## Texto propuesto
========
Y estando en los aledaños del verano, aunque la temperatura y el ambiente ya lo eran, fuimos invitados a un nuevo enlace matrimonial. Esta vez del hijo de nuestros queridos amigos Ana y Antonio. La tarjeta de invitación, de estilo clásico refinado, llevaba tiempo obrando en nuestro poder, por lo que sabíamos que estábamos convocados a la bella ciudad de Montoro (Córdoba) para el sábado, 7 de junio de 2014, a las ocho de la tarde, en “La Casa de las Tercias” (Museo del aceite). Para mí (y algún invitado más) iba a ser una novedad: la primera boda civil a la que asistiría; por lo que me encontraba expectante con el novedoso evento…
Por amigos nos enteramos (pues es costumbre en Montoro, si se dispone de dinero y gusto para ello) que, la tarde‑noche anterior, los novios y su entorno más cercano disfrutaron de su preboda, pasándoselo en grande con una cohorte de mariachis que hicieron vivir, con alegórica música y bellas canciones, las múltiples sensaciones agradables que esta unión conllevaría… Las variadas estampas románticas que protagonizó el novio (Antonio) rondando, ramo de flores en mano, para expresarle su eterno amor a la novia (Carmen M.ª), serían momentos que, especialmente, los novios y también sus familiares y acompañantes nunca olvidarán…
La tribu urbana que veníamos de Úbeda, formada principalmente por familiares y amigos de los padres del novio, comenzó su periplo viajero a las seis de la tarde, en la estación de autobuses, donde un vehículo de Autocares Navarrete, conducido por Manolo, esperaba para llevarla a Montoro, en volandas, en esa tarde preveraniega en la que el tórrido calor, gracias a Dios, no había hecho acto de presencia.
Llegamos con tiempo y buen humor, escuchando los chistes preparados por nuestro compañero y amigo Antonio, que, aunque fallaron en un primer momento, finalmente amenizaron el mediano recorrido que separa la “Ciudad de los cerros” de la afamada ciudad de los mazapanes, “La Logroñesa”… Allí nos estaba esperando el padre del novio, cámara en ristre, para recibirnos y ejercer de cicerone.
========
## Tareas propuestas
• a. En el relato de la boda en Montoro, ¿a qué hora y desde dónde partió de Úbeda el grupo de viajeros?
• b. Reescribe como lista breve el párrafo del relato de la boda en Montoro que comienza «La tribu urbana que veníamos de Úbeda», conservando sus datos principales.
========
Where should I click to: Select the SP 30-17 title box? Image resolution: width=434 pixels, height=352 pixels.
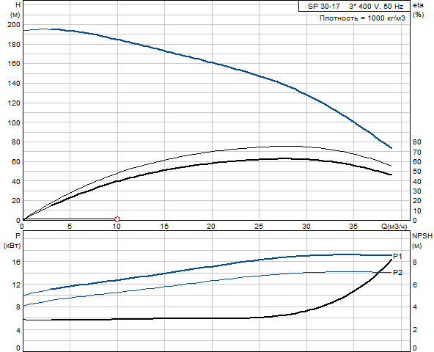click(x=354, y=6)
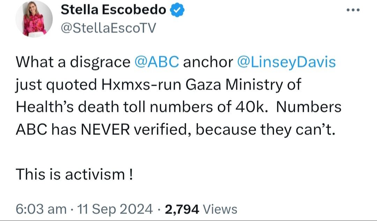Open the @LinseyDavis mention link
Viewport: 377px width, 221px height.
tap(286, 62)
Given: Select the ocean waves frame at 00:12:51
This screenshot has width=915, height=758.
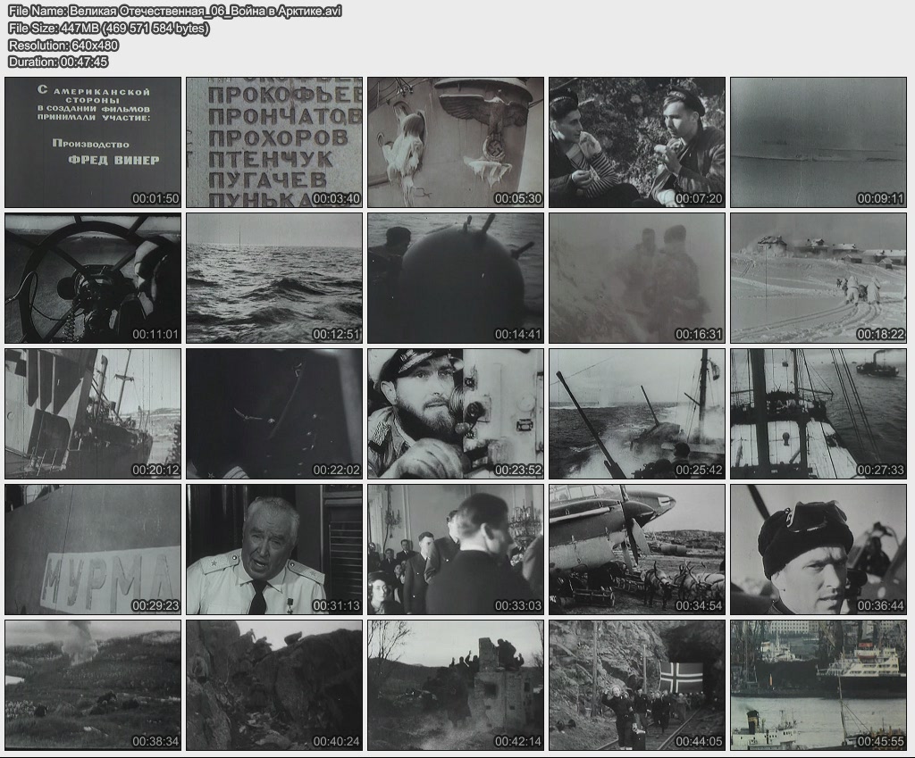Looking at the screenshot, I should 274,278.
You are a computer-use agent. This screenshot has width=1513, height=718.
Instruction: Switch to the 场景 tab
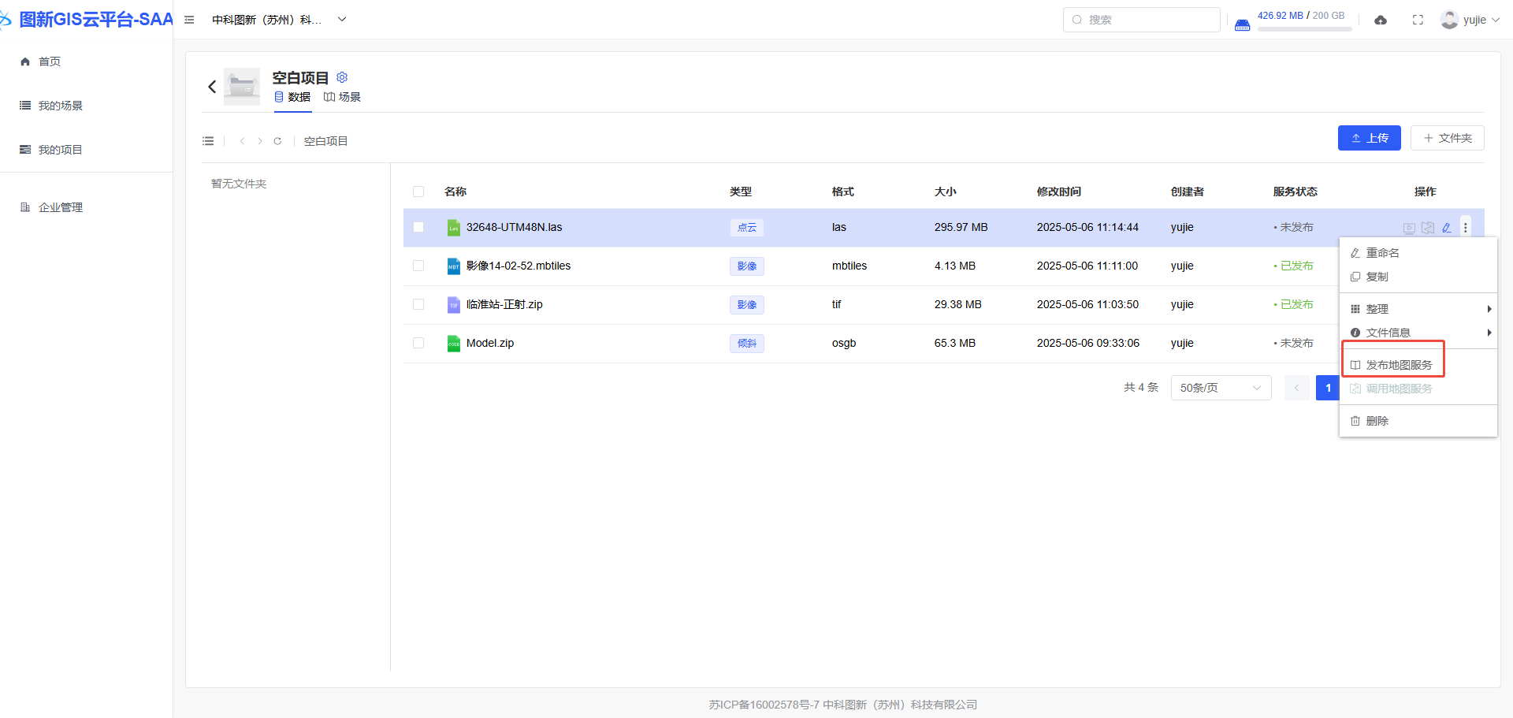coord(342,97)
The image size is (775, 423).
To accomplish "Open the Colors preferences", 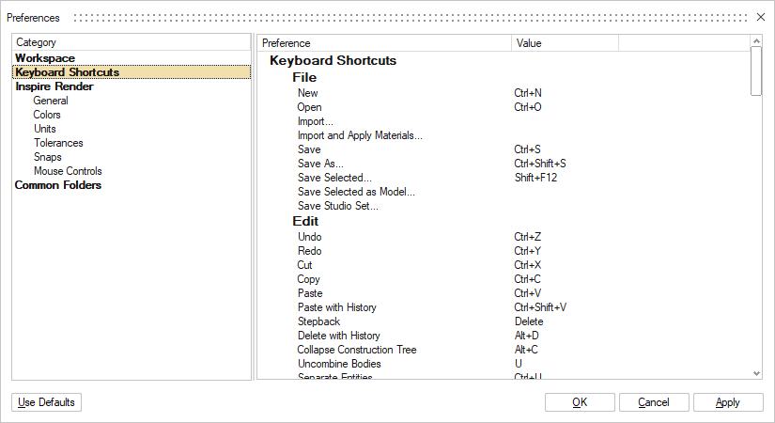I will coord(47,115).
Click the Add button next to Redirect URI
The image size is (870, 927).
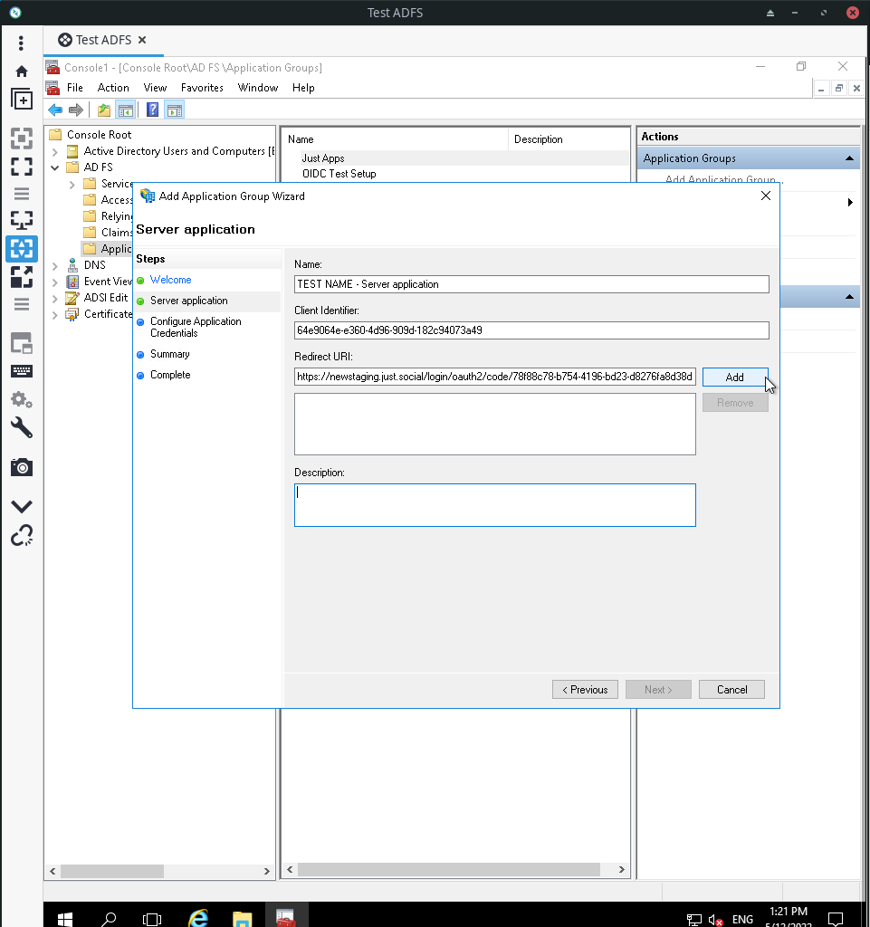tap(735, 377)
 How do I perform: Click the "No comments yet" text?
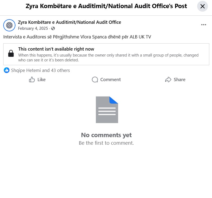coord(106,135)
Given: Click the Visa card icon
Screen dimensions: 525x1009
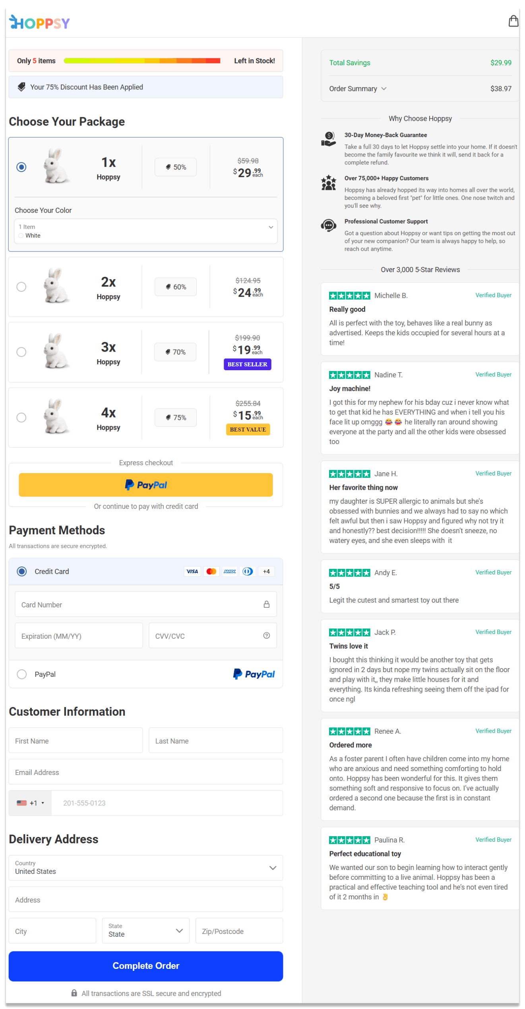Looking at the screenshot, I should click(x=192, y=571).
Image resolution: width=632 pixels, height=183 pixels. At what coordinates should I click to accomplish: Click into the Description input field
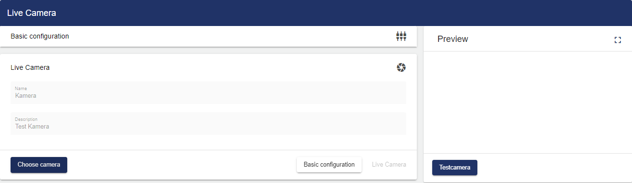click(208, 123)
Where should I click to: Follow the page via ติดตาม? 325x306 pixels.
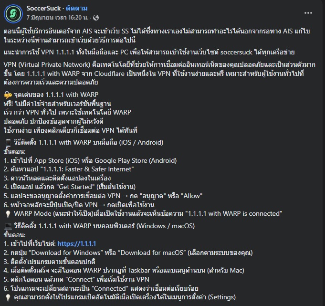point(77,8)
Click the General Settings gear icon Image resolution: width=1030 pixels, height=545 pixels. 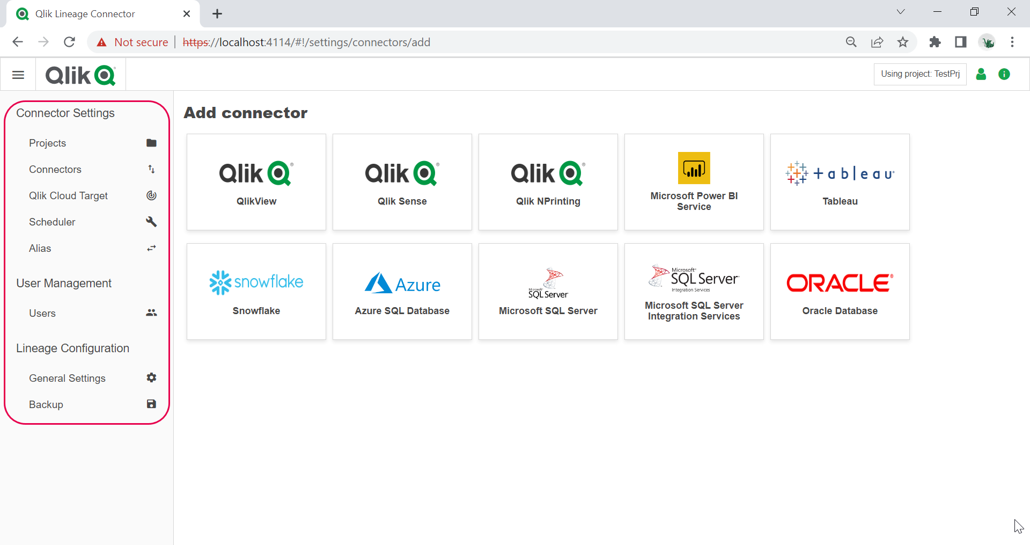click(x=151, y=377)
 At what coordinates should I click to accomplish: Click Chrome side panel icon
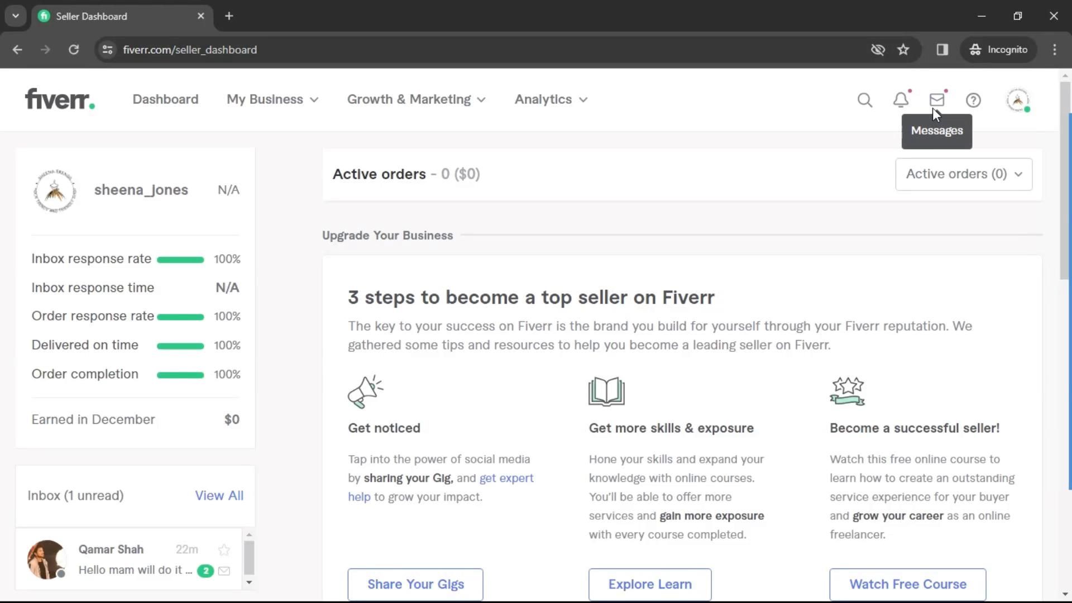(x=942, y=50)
========
## Respuestas del ejercicio
• a. A las seis de la tarde, desde la estación de autobuses.

• b.
- Grupo: venido de Úbeda y formado principalmente por familiares y amigos de los padres del novio.
- Salida: a las seis de la tarde, desde la estación de autobuses.
- Transporte: un vehículo de Autocares Navarrete, conducido por Manolo.
- Destino: Montoro.
- Clima: tarde preveraniega, todavía sin el tórrido calor.